人参皂苷Rg1是中药人参的主要有效成分之一，具有抗炎、调节免疫［13］、抗氧化应激［14］等作用。WU等［15］报道，负载人参皂苷Rb1/TGF-β1的丝素明胶多孔支架能够促进大鼠骨髓来源MSCs向软骨细胞分化，并抑制其炎症基因表达。马红伟等［6］报道，对糖尿病皮肤溃疡模型大鼠注入人参皂苷诱导分化骨髓间充质干细胞悬液可显著降低糖尿病皮肤溃疡大鼠血清炎症因子含量。本研究观察了在高糖环境下受人参皂苷Rg1干预hUCBMSCs分泌炎症相关因子IL-1、IL-6、IL-10、M-CSF、MCP-1的变化情况。IL-1是一种在炎症反应中发挥重要作用的因子，主要由活化的的巨噬细胞所产生。IL-1生物学功能广泛，可刺激参与免疫反应的细胞增殖、分化并提高其免疫功能。此外，IL-1还具有促进其他炎症因子表达，诱导中性粒细胞浸润等功能［16］。IL-6是一种多功能细胞因子，在免疫反应、急性期反应及炎症反应中发挥重要作用，其表达增加常见于多种炎症性及肿瘤性疾病中［17］，常与IL-1共同参与炎症反应［18］，并与IL-1共同作为炎症指标之一。IL-10是一种免疫抑制因子，可通过抑制单核巨噬细胞释放炎症介质，促进抗炎因子释放来减轻炎症反应，其在体内最重要的来源是单核巨噬细胞和辅助T细胞［19］。M-CSF是一种具有谱系特异性的细胞因子，主要存在于骨髓腔内，其主要作用是促进单核细胞的分化与增殖，并维持单核巨噬细胞的活性。发生炎症反应时，由于炎症细胞的浸润，可激活机体产生大量M-CSF，同时M-CSF还可通过结合其受体引起单核巨噬细胞、内皮细胞释放更多M-CSF［20］。
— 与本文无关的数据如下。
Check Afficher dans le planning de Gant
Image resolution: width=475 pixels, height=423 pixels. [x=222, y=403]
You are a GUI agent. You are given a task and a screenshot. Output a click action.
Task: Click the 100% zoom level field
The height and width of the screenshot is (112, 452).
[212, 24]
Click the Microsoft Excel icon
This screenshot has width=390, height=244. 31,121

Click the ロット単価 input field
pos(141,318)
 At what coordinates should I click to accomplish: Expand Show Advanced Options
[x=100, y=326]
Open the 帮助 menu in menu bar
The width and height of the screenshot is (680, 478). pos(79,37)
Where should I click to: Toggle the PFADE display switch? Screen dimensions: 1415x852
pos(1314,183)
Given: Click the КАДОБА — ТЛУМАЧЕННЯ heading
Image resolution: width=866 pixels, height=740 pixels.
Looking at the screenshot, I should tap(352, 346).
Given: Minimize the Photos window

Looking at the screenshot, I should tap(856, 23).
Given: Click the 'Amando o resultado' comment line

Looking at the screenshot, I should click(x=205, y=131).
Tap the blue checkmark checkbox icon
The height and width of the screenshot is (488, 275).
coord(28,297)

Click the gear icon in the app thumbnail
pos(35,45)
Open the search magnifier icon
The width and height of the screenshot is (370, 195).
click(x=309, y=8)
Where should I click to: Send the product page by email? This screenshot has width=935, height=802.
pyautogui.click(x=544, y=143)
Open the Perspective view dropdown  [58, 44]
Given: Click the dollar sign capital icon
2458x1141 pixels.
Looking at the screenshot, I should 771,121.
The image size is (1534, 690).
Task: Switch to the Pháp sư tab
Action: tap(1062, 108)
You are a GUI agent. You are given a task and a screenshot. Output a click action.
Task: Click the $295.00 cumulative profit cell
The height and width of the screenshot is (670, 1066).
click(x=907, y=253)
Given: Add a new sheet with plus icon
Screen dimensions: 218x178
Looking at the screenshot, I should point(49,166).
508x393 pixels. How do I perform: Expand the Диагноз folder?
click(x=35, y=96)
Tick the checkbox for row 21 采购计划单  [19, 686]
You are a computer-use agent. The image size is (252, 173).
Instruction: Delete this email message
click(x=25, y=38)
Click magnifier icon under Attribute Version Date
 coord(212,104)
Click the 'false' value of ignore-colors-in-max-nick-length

MCP-1是趋化因子C-C亚家族成员之一，具有趋化单核细胞、促进巨噬细胞浸润、上调促炎因子释放等功能［21］。

本研究结果显示，与正常组相比，模型组细胞上清液中IL-1、IL-6、MCP-1水平显著升高，表明高糖环境可诱导、加重炎症反应，而MCP-1分泌增加可能与高糖诱导炎症反应从而导致单核吞噬细胞系统细胞增生有关。经人参皂苷Rg1干预后，干预组细胞上清液中抑炎因子IL-10水平升高，促炎因子IL-1、IL-6水平降低，同时M-CSF水平增加。这表明人参皂苷Rg1具有抗炎作用，而M-CSF分泌的增加可能与人参皂苷Rg1能与相应受体结合发挥调节单核巨噬细胞系细胞分化与增殖，从而参与炎症反应有关［22］。这提示人参皂苷Rg1具有调控高糖诱导损伤hUCBMSCs分泌炎症相关因子从而发挥抑制炎症反应的作用。这一结果发展了人参皂苷Rg1具有调控炎症反应的理论基础，为后续研究人参皂苷Rg1调控炎症反应的机制奠定了基础。但是人参皂苷Rg1调控炎症反应的具体作用机制尚不清楚，有待后期研究进一步挖掘。